**Task details:**
Each entry is to be printed again word for word.

Stored records
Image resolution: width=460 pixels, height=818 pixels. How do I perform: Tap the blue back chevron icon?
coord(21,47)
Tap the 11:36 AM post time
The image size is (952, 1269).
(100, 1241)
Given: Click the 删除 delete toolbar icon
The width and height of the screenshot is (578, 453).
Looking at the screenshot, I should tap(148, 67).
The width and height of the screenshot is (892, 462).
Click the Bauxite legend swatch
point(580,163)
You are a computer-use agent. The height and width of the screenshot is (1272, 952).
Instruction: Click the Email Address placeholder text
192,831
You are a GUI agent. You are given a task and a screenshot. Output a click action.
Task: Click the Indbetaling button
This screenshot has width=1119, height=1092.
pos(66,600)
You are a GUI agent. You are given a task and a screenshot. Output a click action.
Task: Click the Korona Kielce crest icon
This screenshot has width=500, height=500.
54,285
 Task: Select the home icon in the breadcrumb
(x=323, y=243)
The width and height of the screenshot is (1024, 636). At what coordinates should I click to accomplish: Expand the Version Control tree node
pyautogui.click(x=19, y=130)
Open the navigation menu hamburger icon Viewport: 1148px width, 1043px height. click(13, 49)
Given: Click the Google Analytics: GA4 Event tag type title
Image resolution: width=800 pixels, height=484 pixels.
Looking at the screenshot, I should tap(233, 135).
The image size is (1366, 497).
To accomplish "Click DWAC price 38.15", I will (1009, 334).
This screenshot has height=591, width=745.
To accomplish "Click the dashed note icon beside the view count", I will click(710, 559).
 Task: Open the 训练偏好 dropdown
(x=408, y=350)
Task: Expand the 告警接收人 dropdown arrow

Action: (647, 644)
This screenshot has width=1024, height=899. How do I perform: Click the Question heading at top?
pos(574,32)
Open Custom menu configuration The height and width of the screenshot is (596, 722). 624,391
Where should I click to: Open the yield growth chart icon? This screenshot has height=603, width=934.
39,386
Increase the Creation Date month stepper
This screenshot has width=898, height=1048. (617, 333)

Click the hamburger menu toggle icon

**Exercise result:**
Image resolution: width=460 pixels, height=818 pixels. How do I perform: Tap the blue back chevron icon?
coord(21,47)
Tap the 11:36 AM post time
The image size is (952, 1269).
(100, 1241)
Given: Click the 删除 delete toolbar icon
The width and height of the screenshot is (578, 453).
Looking at the screenshot, I should tap(148, 67).
The width and height of the screenshot is (892, 462).
Click the Bauxite legend swatch
point(580,163)
You are a computer-use agent. The height and width of the screenshot is (1272, 952).
Instruction: Click the Email Address placeholder text
192,831
You are a GUI agent. You are given a task and a screenshot. Output a click action.
Task: Click the Indbetaling button
This screenshot has width=1119, height=1092.
pos(66,600)
You are a GUI agent. You are given a task and a screenshot. Output a click action.
Task: Click the Korona Kielce crest icon
This screenshot has width=500, height=500.
54,285
 Task: Select the home icon in the breadcrumb
(x=323, y=243)
The width and height of the screenshot is (1024, 636). At what coordinates should I click to accomplish: Expand the Version Control tree node
pyautogui.click(x=19, y=130)
Open the navigation menu hamburger icon Viewport: 1148px width, 1043px height. click(13, 49)
Given: Click the Google Analytics: GA4 Event tag type title
Image resolution: width=800 pixels, height=484 pixels.
Looking at the screenshot, I should tap(233, 135).
The image size is (1366, 497).
To accomplish "Click DWAC price 38.15", I will (1009, 334).
This screenshot has height=591, width=745.
To accomplish "Click the dashed note icon beside the view count", I will click(710, 559).
 Task: Open the 训练偏好 dropdown
(x=408, y=350)
Task: Expand the 告警接收人 dropdown arrow

Action: (647, 644)
This screenshot has width=1024, height=899. How do I perform: Click the Question heading at top?
pos(574,32)
Open Custom menu configuration The height and width of the screenshot is (596, 722). 624,391
Where should I click to: Open the yield growth chart icon? This screenshot has height=603, width=934.
39,386
Increase the Creation Date month stepper
This screenshot has width=898, height=1048. (617, 333)

Click the hamburger menu toggle icon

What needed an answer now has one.